Peckinpaugh, a retired Roswell art and language arts teacher and a former member of the Air Force, has been teaching at JDC for five years. For him art has always been a form of therapy. He uses it in his classroom— asking his students to begin their day by writing a paragraph about how they feel. But in an environment where verbal threats and bad behavior is part of the norm, Peckinpaugh is often left with only one defense, a sense of humor.

“Once that door (to the classroom) is closed, it’s locked,” said Peckinpaugh. “But I’ve always felt safe. They know I’m there to help them… I try to joke with them a lot and get them to laugh. I say things like ‘well, if you were as good lookin’ as I am, you wouldn’t have to do your work.’ And that usually works.”

A string of teachers were employed for short stints at the Juvenile Detention Center before Peckinpaugh stepped out of retirement to fill the position.

“There was nobody who wanted to work in a jail setting. The only thing these kids are allowed to use (in class) is a pencil — they can make weapons out of anything,” said Rose Workheiser, juvenile administrator. “You’re working with kids who have broken the law. The last thing on their mind is school.”

The JDC, tucked into a hidden corner of the Curry County Courthouse, is indeed jail-like.

There are currently nine juveniles in custody, but the number, Workheiser said, varies daily. School is not in session now, so the classroom in which Peckinpaugh teaches, its walls lined with paperback books, is used for a variety of purposes. It is sparsely decorated, with six small wooden desks and a rectangular blackboard.

The juveniles sleep in closet-like rooms, each furnished with a thin cot-like mattress, a blanket, and a tin toilet. Some must be taught one-on-one, inside their cells, and students of different gender, or gang affiliation, said Workheiser, are always separated.

Peckinpaugh’s students are given one small luxury — paperback books are permitted inside the cells, but all pencils, hardback books and paper must be stowed in the classroom.

Peckinpaugh said he has to be creative to reach his students.

“You can’t yell at them ‘cause they’ve been through it before. You have to find their interest in life. For a lot of them it’s cars or money. They want to make it — but they’re scared a little bit. They need someone to say ‘hey, come on, let’s do it,’ ” Peckinpaugh said, adjusting his thick, rimmed glasses.

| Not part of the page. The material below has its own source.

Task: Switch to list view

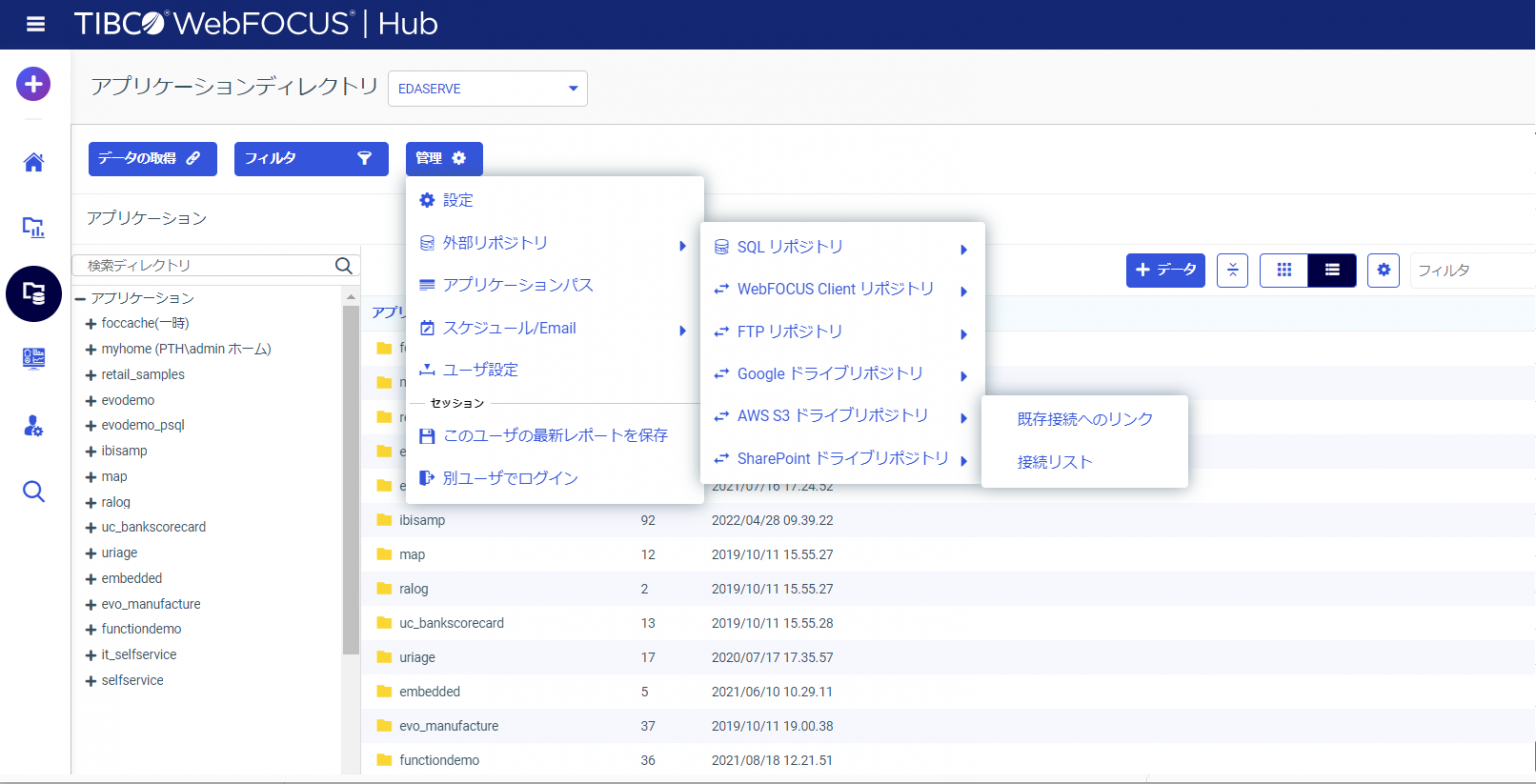Action: [1330, 270]
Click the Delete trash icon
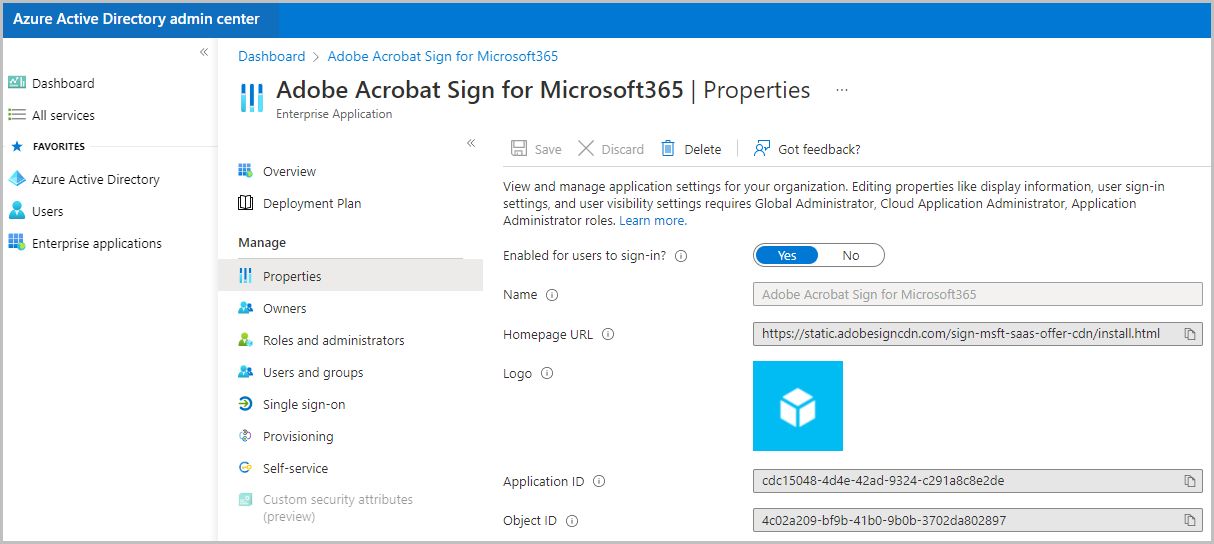Viewport: 1214px width, 544px height. coord(668,148)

To address the unique needs of his students, some who do not know their multiplication tables, others who cannot read, Peckinpaugh implemented a life skills class. In addition to math, English and reading, he spends a chunk of time teaching students how to balance a checkbook, fill out an employment application, or scan the classified section of the paper.

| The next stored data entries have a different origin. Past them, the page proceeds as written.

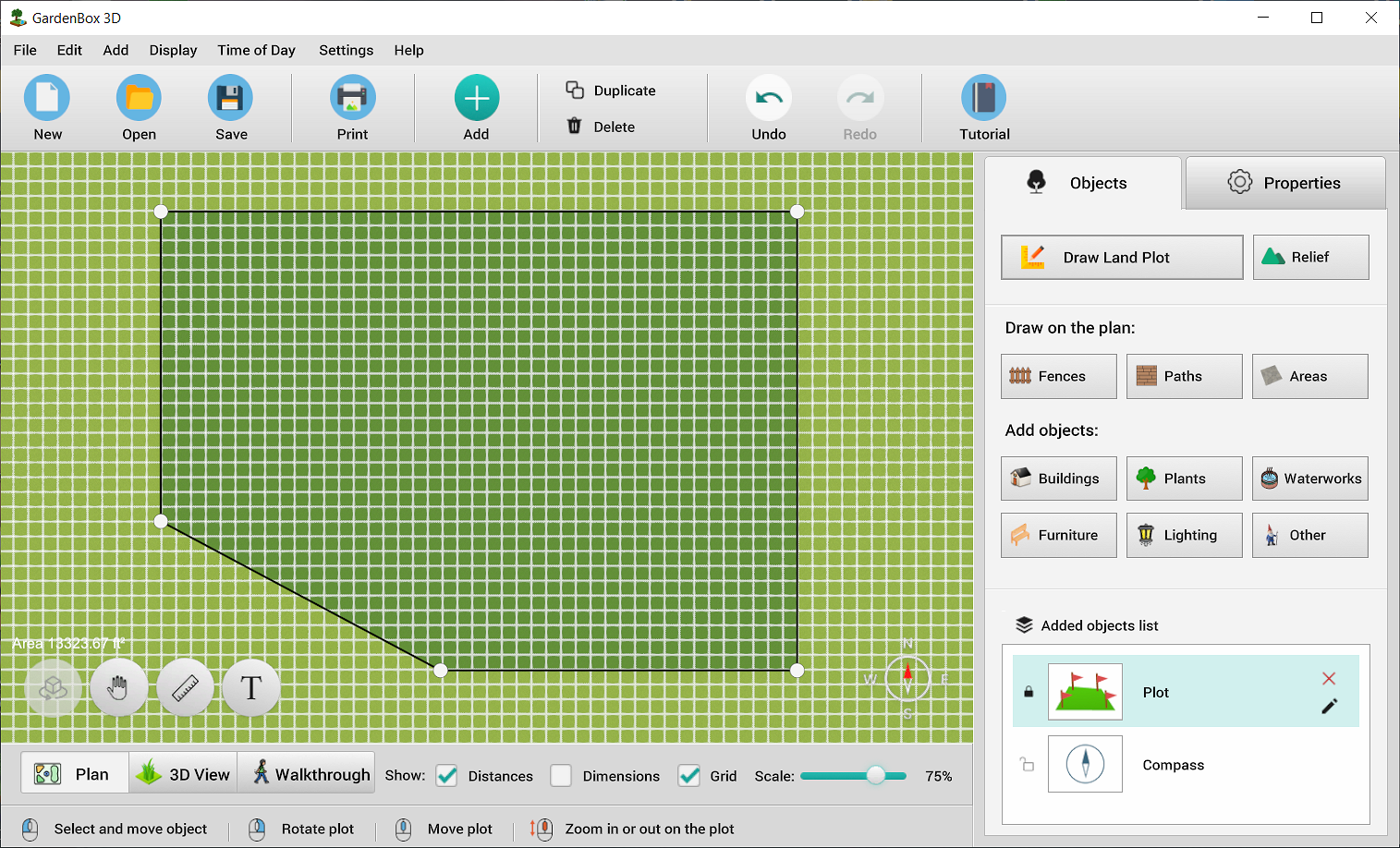Open the Time of Day menu

(x=256, y=50)
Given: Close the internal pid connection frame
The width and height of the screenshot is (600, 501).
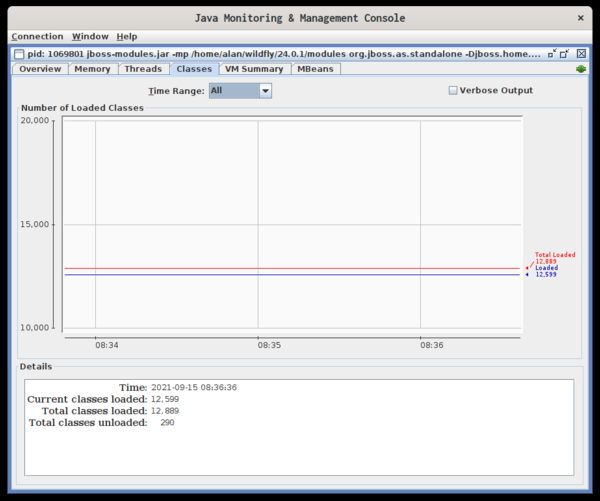Looking at the screenshot, I should [581, 53].
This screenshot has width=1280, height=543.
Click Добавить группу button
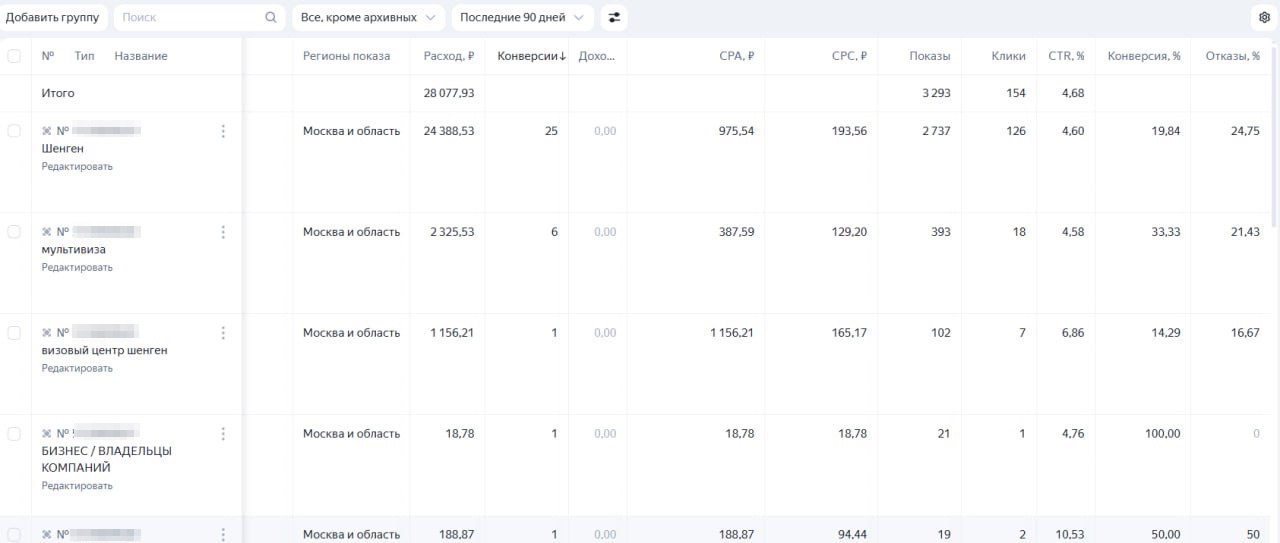click(53, 17)
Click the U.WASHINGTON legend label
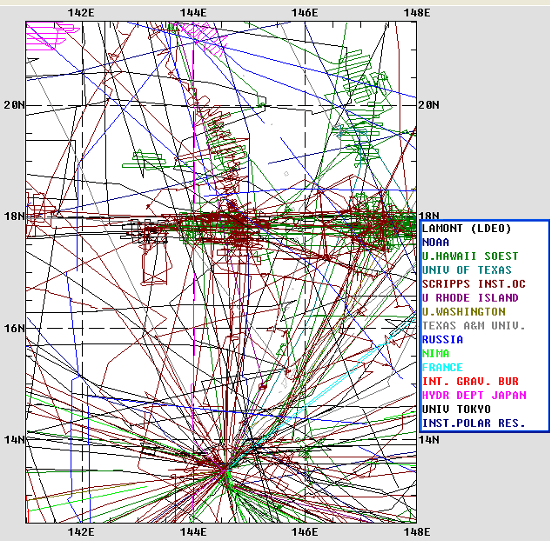The width and height of the screenshot is (550, 541). click(463, 312)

“He doesn’t just say ‘learn this,’” said Scott Sparks, principal of Choices Alternative School, Peckinpaugh’s employer, “he says ‘you should learn this because it will help you later in life.’ The biggest plus is that he makes his lessons relevant to their world.”

That world is especially bleak and complex, say Peckinpaugh and Workheiser — they encounter many minors with parents housed next door at the Adult Detention Center, minors who use crime to build status among their peers, minors who are lawbreakers at tender ages, one as young as six. As judges slam down gavels and public schools shut doors for those at JDC, Peckinpaugh extends a hand.

“I feel like I’m really helping them,” Peckinpaugh said. “My hope is that someone gives them a break.”